Le rapport de l’ONU analyse les ressorts de cette exclusion et explore les moyens de réduire les inégalités. Il montre également qu’il est possible de faire en sorte que le droit à l’eau potable et à l’assainissement devienne une réalité, « à condition qu'il existe une volonté collective d’aller de l’avant et que des efforts soient consentis pour inclure ceux qui sont 'laissés pour compte' dans les processus de décision », a souligné Mme Azoulay.
Une volonté qu’il faudra susciter sans perdre de temps. « Les chiffres parlent d’eux-mêmes. Le rapport souligne que si la dégradation de l’environnement naturel et les pressions insoutenables sur les ressources mondiales en eau se poursuivent, 45 % du PIB mondial et 40% de la production céréalière mondiale seront en danger d’ici 2050 », a pour sa part déclaré Gilbert F. Houngbo, Président d’ONU-Eau et Président du Fonds international de développement agricole (FIDA).
« Les populations pauvres et marginalisées seront affectées de manière disproportionnée, ce qui aggravera encore les inégalités [...]. Le rapport 2019 met en évidence la nécessité d’adapter les approches tant en politique qu’en pratique, afin d’aborder les causes de l’exclusion et des inégalités », a-t-il ajouté.
Seulement un Africain sur quatre a accès à une source sûre d’eau potable
A l’échelle de la planète, c’est en Afrique que se trouvent la moitié des personnes qui boivent une eau provenant de sources non protégées.
En Afrique subsaharienne, seulement 24% de la population a accès à une source sûre d’eau potable et les installations sanitaires de base – non partagées avec d’autres foyers - sont réservées à 28% de la population.
Les inégalités d’accès en Afrique se traduisent également en inégalité des sexes.
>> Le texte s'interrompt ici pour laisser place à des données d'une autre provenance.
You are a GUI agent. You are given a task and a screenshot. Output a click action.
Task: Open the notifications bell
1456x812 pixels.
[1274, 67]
Ce sont essentiellement les femmes et les filles qui supportent l’essentiel de la charge liée à la collecte de l’eau, à laquelle elles consacrent plus de 30 minutes par jour au détriment de leur éducation.
Au sein même des pays, d’importantes différences existent, entre les riches et les pauvres notamment. En ville, les populations défavorisées vivant dans des habitations précaires qui ne sont pas reliées à l’eau courante paient souvent l’eau plus cher (10 à 20 fois plus que leurs voisins des quartiers riches) pour un service égal ou de moindre qualité assuré par des vendeurs d’eau ou des camions citernes.
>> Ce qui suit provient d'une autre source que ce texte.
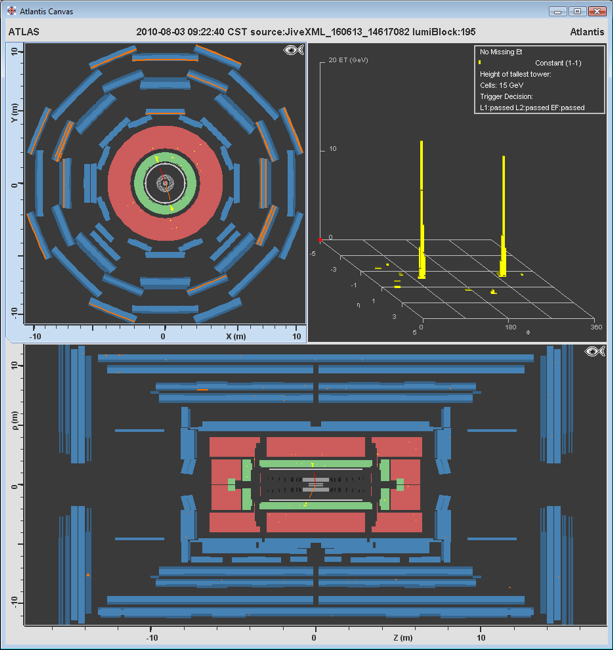This screenshot has width=613, height=650.
Task: Select the event timestamp and source header text
Action: [306, 32]

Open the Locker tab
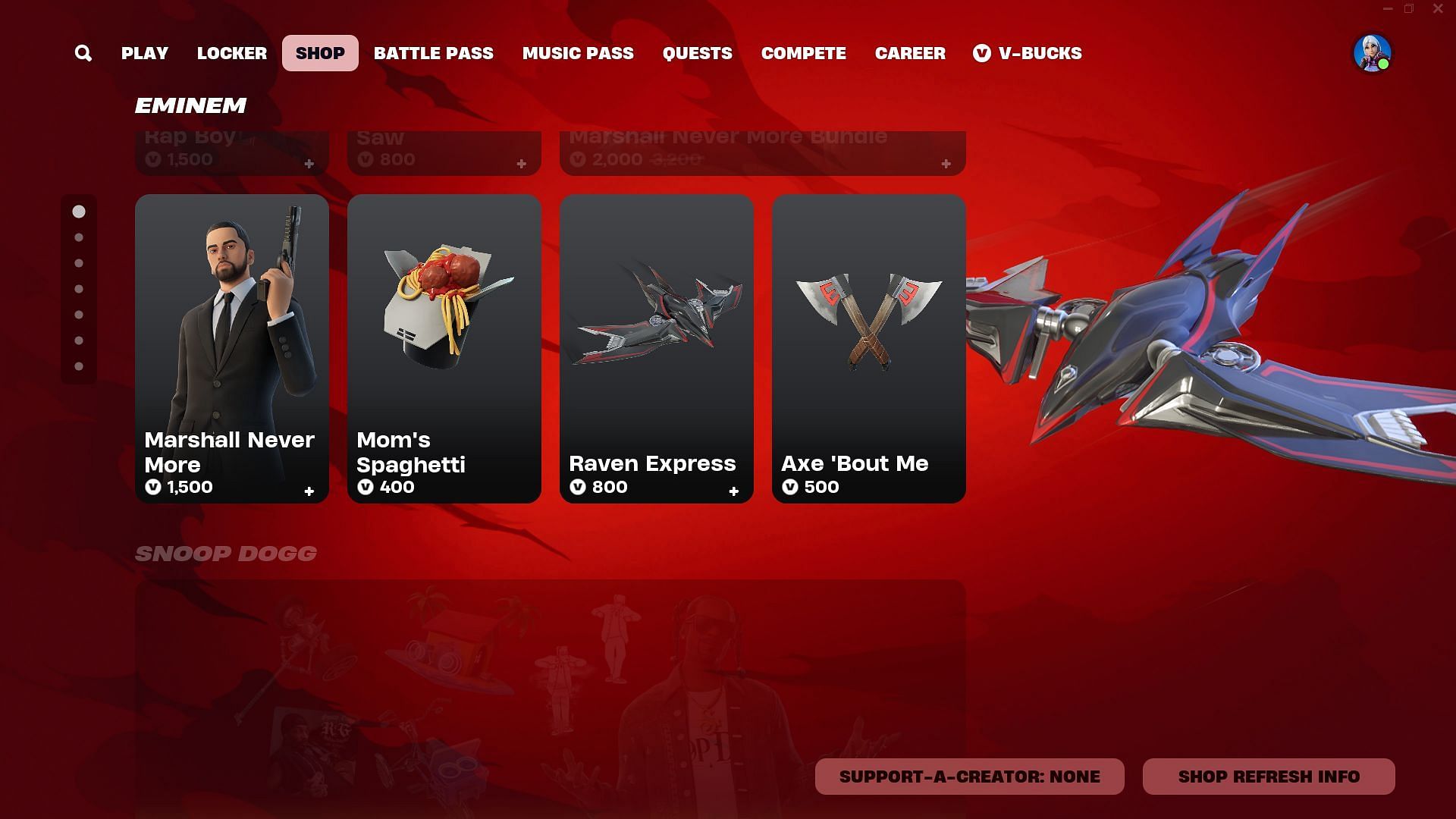232,53
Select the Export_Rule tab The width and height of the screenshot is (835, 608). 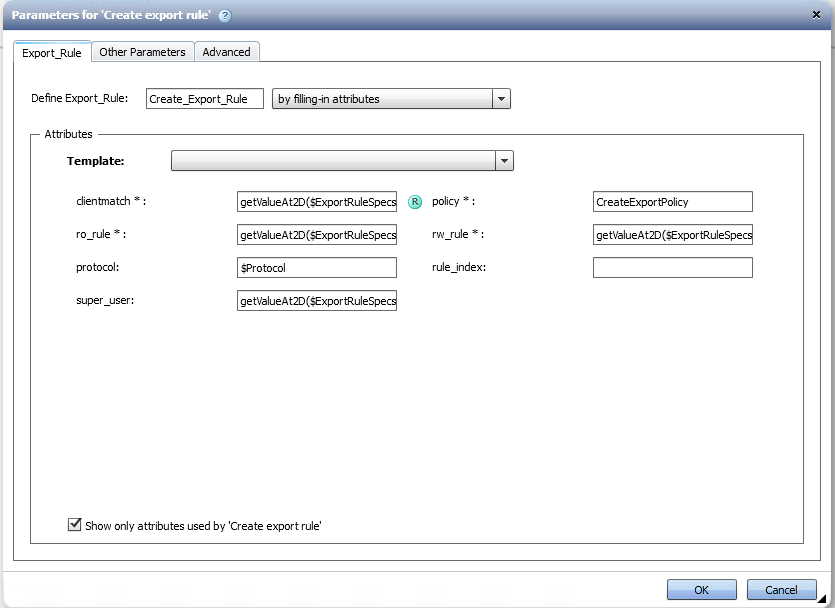(52, 53)
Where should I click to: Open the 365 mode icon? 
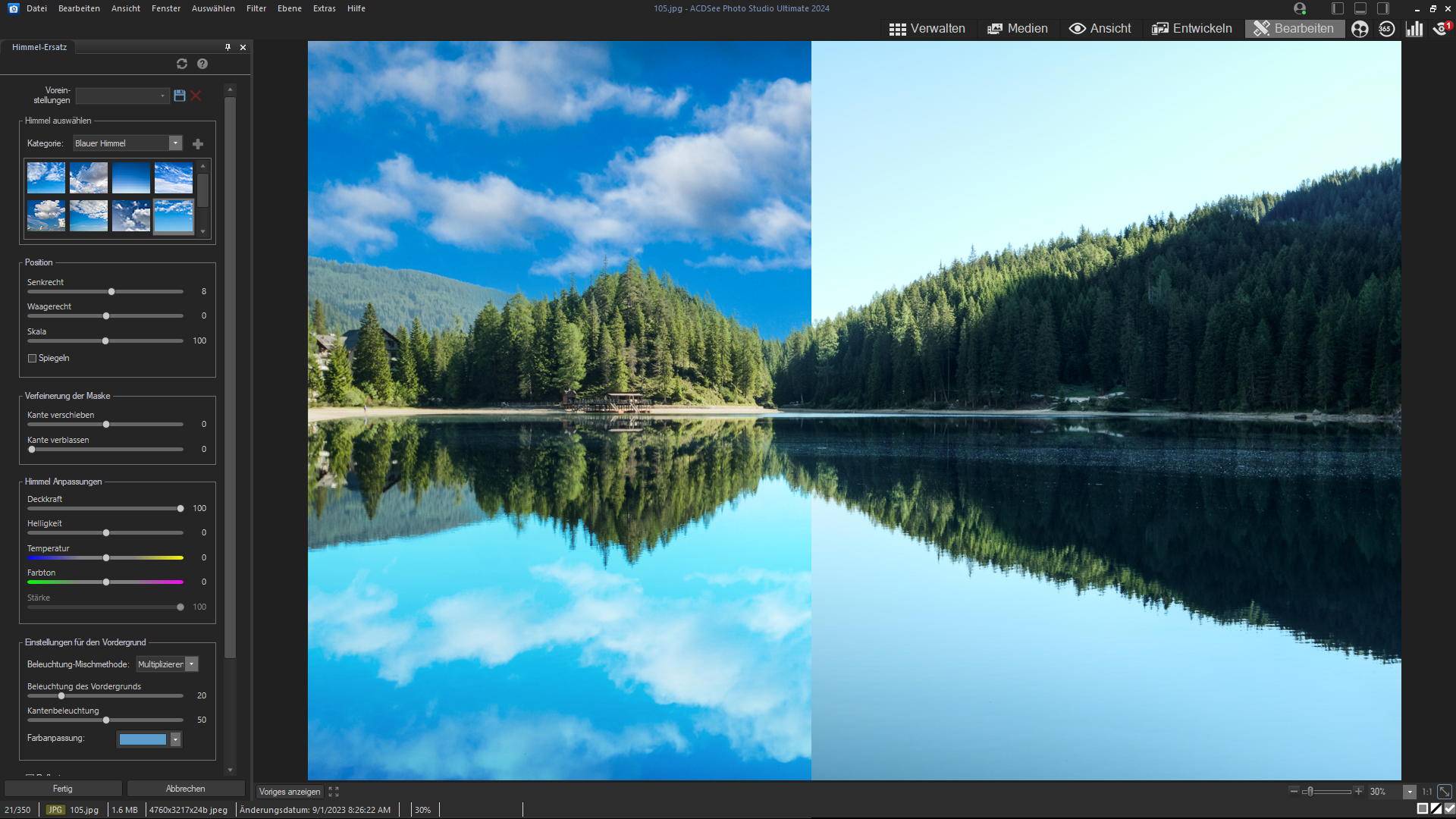(1386, 29)
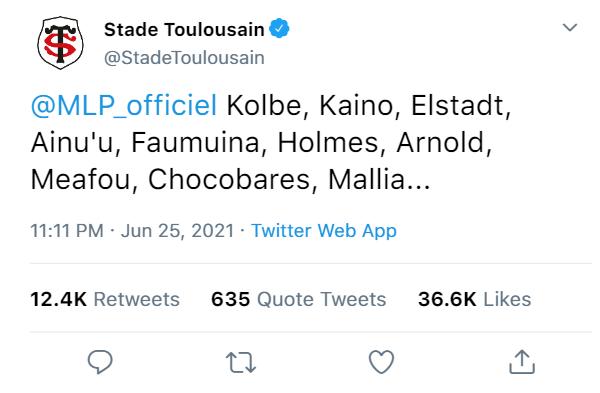Image resolution: width=600 pixels, height=393 pixels.
Task: Click the blue verified badge
Action: click(x=279, y=28)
Le droit à l’eau, insistent les auteurs du Rapport, ne peut être isolé des autres droits de l’homme. Les populations marginalisées et souffrant de discriminations du fait de leur genre, de leur âge, de leur statut social, de leur appartenance à une minorité religieuse, ethnique ou linguistique sont aussi les plus susceptibles d’avoir un moindre accès à l’eau et aux services d’assainissement.
Eau et conflits
L’accès à l’eau et aux installations sanitaires est un défi pour les réfugiés et personnes déplacées de force. Or, leur nombre n’a jamais été aussi élevé. En 2017, les conflits et les persécutions ont poussé 68,5 millions de personnes sur les routes.
A ce chiffre s’ajoute une moyenne de 25,3 millions de personnes forcées de migrer chaque année en raison de catastrophes naturelles, un chiffre qui a doublé depuis le début des années 1970 et qui est susceptible d’augmenter encore dans les années qui viennent sous l’effet du changement climatique.
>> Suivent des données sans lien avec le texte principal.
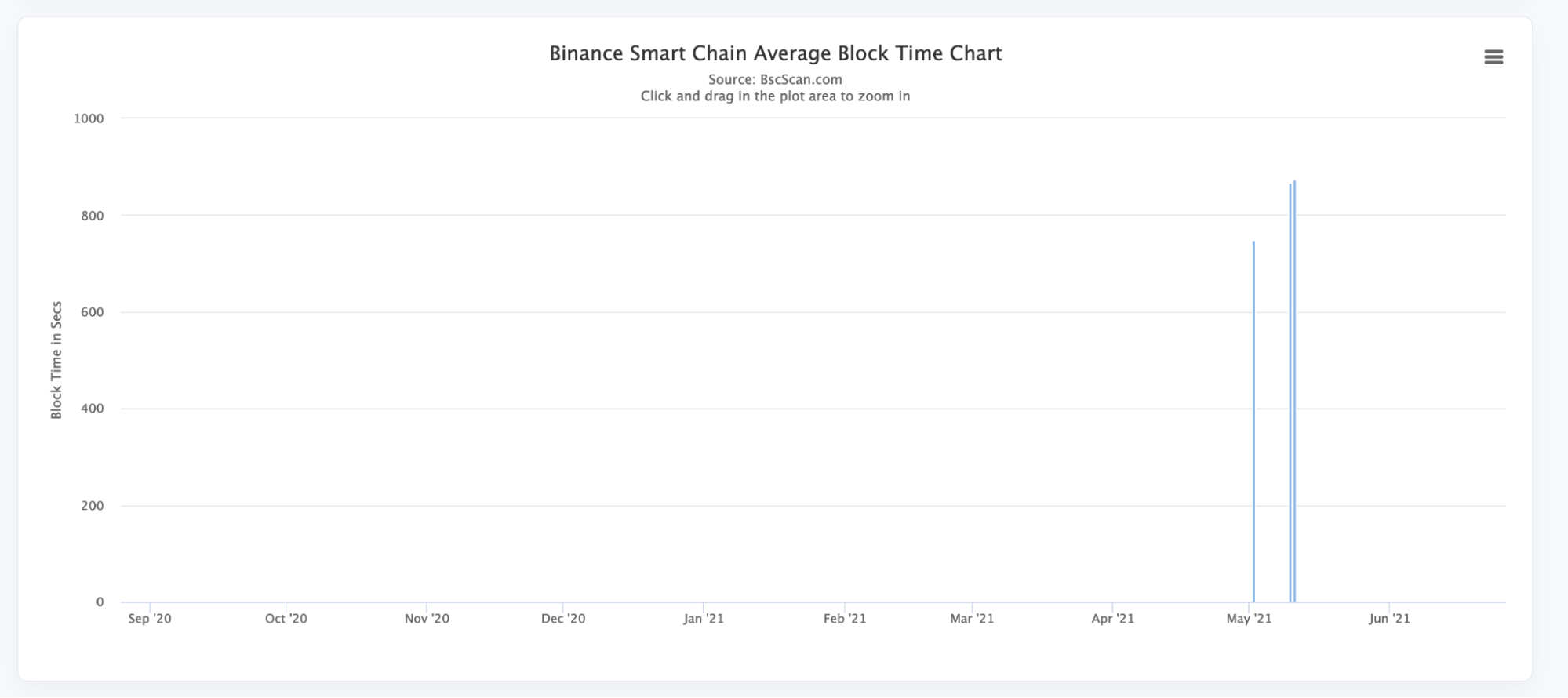Open the chart hamburger context menu
Screen dimensions: 1568x698
tap(1493, 57)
Le rapport constate une hausse significative des conflits liés à l’eau. Entre 2000 et 2009, on en recensait 94. Entre 2010 et 2018, ce chiffre s’élevait à 263.
L’ONU souligne qu’il est rentable d’investir dans les infrastructures sanitaires et liées à l’eau. Le retour sur investissement est élevé, en particulier pour les plus vulnérables. L’effet multiplicateur pour chaque dollar investi est estimé à 2 pour l’eau potable et 5,5 pour l’assainissement.